Des coups de clé à douille à son épouse : 15 mois de prison avec sursis

“Le mari ne voulait pas que sa femme sorte, qu’elle apprenne le français, expliquant que sa place était à la maison.”

JVE
 Un objet de ce type a été lancé à la victime.
Un objet de ce type a été lancé à la victime. ©DR

Du dossier, il ressort que les deux protagonistes de l’affaire de violences conjugales abordée le 19 décembre devant le tribunal correctionnel sont en fait deux cousins, qui se sont mariés en Palestine, suite à un mariage arrangé. Les deux scènes évoquées ont eu lieu en 2020. Lors de la première, le 19 janvier, le prévenu a lancé une valisette à son épouse. Lors de la deuxième, il lui aurait donné à la tête plusieurs coups de clé à douille. S’exprimant via les services d’un interprète, il niait avoir porté ces coups, mais affirmait avoir lancé l’objet.

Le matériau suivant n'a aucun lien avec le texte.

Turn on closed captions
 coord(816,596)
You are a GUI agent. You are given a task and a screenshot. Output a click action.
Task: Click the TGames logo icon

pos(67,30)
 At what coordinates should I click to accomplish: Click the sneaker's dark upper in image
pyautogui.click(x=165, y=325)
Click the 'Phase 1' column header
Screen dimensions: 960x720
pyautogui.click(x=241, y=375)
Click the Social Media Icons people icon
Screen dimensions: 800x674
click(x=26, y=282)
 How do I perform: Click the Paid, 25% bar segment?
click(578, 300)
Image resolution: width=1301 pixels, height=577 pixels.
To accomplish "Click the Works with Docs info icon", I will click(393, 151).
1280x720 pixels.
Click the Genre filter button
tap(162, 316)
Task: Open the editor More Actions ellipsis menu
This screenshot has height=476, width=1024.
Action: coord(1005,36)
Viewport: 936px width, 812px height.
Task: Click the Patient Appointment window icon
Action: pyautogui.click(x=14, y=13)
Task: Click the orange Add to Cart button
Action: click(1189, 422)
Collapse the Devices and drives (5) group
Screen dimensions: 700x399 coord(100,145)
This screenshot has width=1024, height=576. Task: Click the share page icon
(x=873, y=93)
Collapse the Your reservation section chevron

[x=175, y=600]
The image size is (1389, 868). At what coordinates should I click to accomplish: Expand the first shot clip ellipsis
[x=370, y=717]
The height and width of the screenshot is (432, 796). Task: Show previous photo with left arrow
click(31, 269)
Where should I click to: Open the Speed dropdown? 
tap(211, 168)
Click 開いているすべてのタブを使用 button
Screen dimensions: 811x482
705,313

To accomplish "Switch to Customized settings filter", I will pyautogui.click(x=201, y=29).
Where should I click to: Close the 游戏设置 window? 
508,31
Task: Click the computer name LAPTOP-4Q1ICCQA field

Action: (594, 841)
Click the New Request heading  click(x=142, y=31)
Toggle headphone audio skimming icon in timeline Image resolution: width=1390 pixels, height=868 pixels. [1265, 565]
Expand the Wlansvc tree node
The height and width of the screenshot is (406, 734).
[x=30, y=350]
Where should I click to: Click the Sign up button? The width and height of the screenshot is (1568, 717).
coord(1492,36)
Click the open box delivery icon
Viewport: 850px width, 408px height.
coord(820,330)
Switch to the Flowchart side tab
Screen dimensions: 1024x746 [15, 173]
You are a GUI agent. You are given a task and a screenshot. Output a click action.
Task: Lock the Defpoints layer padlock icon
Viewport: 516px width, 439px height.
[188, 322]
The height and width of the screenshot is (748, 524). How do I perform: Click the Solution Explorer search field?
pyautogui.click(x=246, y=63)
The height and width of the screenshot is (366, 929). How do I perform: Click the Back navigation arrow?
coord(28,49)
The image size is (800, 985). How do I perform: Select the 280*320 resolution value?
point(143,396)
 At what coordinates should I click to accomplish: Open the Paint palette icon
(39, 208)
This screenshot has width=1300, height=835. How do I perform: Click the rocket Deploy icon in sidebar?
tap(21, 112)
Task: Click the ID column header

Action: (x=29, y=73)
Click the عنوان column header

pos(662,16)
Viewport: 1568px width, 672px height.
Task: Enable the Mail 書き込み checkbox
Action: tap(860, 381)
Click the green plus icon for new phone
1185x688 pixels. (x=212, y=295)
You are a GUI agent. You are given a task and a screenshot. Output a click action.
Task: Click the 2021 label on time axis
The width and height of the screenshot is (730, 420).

L’avocat de la victime évoquait à l’audience des insultes, des coups et des menaces régulières. Le substitut Mascart réclamait15 mois de prison assortis d’un sursis probatoire et revient sur le contexte particulier de la relation : “Dès le début, la violence était présente. Le mari ne voulait pas que sa femme sorte, qu’elle apprenne le français, expliquant que sa place était à la maison. Le CPAS a dû imposer des cours de français à Madame. Le prévenu la menaçait de mort lorsqu’elle parlait de le quitter, il estimait qu’elle prenait trop de libertés. Elle a déposé plusieurs plaintes pour harcèlement. Monsieur est en Belgique depuis 2015. L’apprentissage de la langue et le respect des lois font partie de l’intégration.

Une peine de prison de 15 mois assortie d’un sursis de 3 ans et une amende de 100 euros ont été prononcées ce lundi.